Science Journalism and the Art of Expressing Uncertainty
Andrew Gelman
It is all too easy for unsupported claims to get published in scientific publications. How can journalists address this?

A Scientist Goes Rogue
Euny Hong
Can social media and crowdfunding sustain independent researchers?

Still Waiting for Change
Sylvia A. Allegretto
Economists and policymakers alike are ignoring a huge class of workers whose wages have been effectively frozen for decades.

One Professor’s Spirited Enterprise
Bob Benenson
A burgeoning distilling program has successfully combined science and business at Michigan State University.

Slow and Fast Learning in the Digital Age
Linda Essig
The proliferation of online learning tools requires us to take a closer look at how we think, teach and learn.

The authors of these articles include a professor of German and film studies, a sociologist, a reporter/novelist, an economist, a food writer, and a professor of arts management. Enjoy.

1 thought on “New issue of Symposium magazine

  1. I loved the “gentleman researcher” thing from “A Scientist Goes Rogue”. I’m guessing 80% of Americans are wealthy enough that they could self fund their own research and still have more free time and better living conditions than almost any of the famous scientists from before 1900. They would have greater control over what they worked on, they’d be able to work on topics of greater significance earlier in their career, and they wouldn’t fill up journals with so much crap. They would also have greater control over their personal life and wouldn’t be tied down to the first place that offered them tenure.

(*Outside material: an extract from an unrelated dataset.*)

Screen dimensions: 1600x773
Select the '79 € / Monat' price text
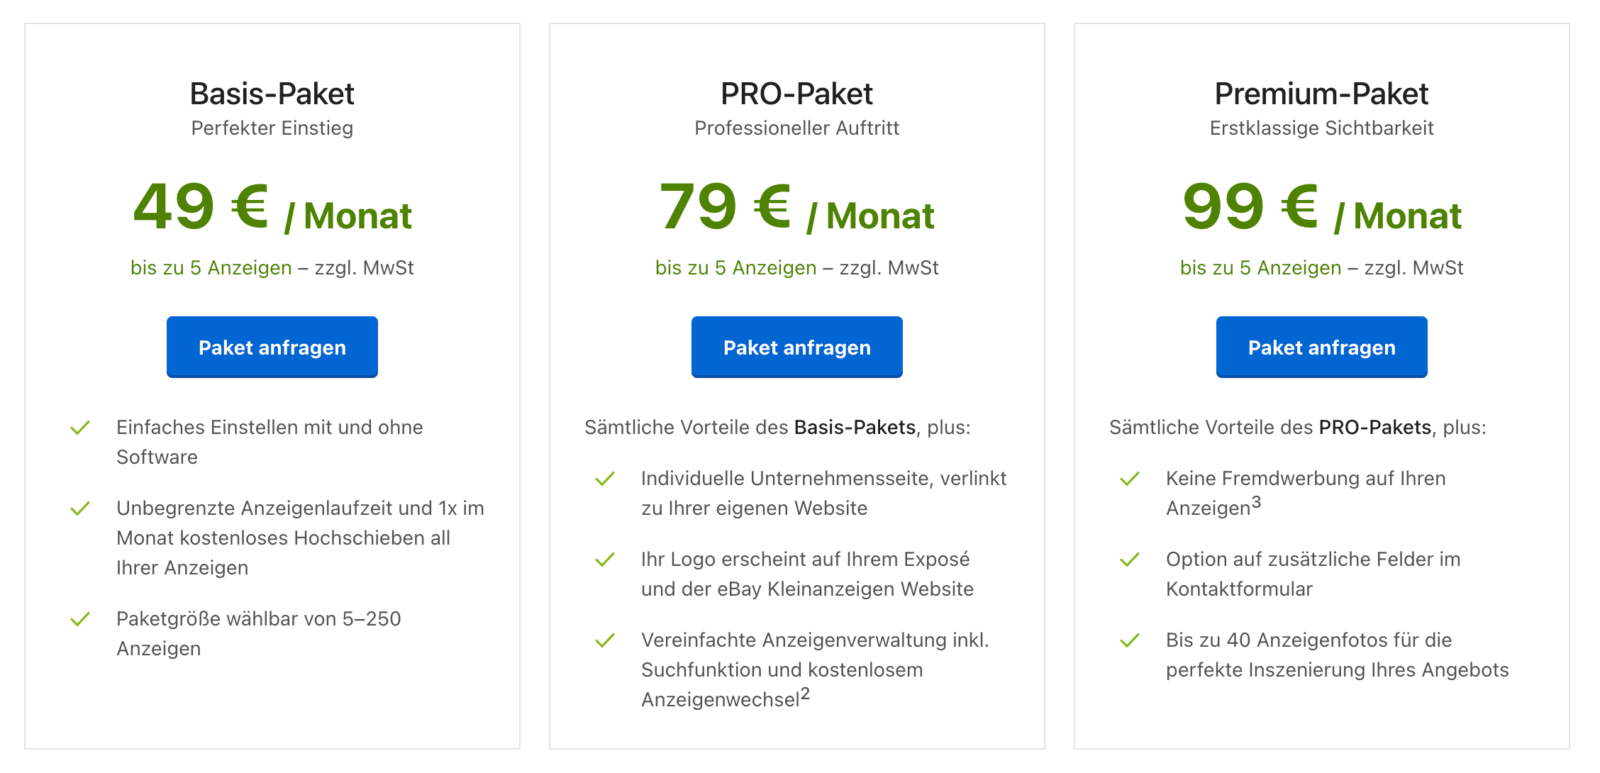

    Statisticians are in an especially good position to self fund. They can make plenty of money doing statistics, and their are no laboratories to build. With cheap computers, open source tools, and the Internet, the only thing stopping most people from self funding is that it’s not the social norm currently.

    There’d probably be a lot “Nassim Taleb” types running around, but so what? I prefer some in-your-face attacks on fundamental questions then endless pedestrian papers churned out by researchers who’s only goal in life is to professionalize the art of being a mediocrity. There’s more to be gained by correcting one of Taleb’s errors then their is by carefully reviewing yet another paper which introduces a new estimator and derives it’s asymptotics. Gag me till I puke.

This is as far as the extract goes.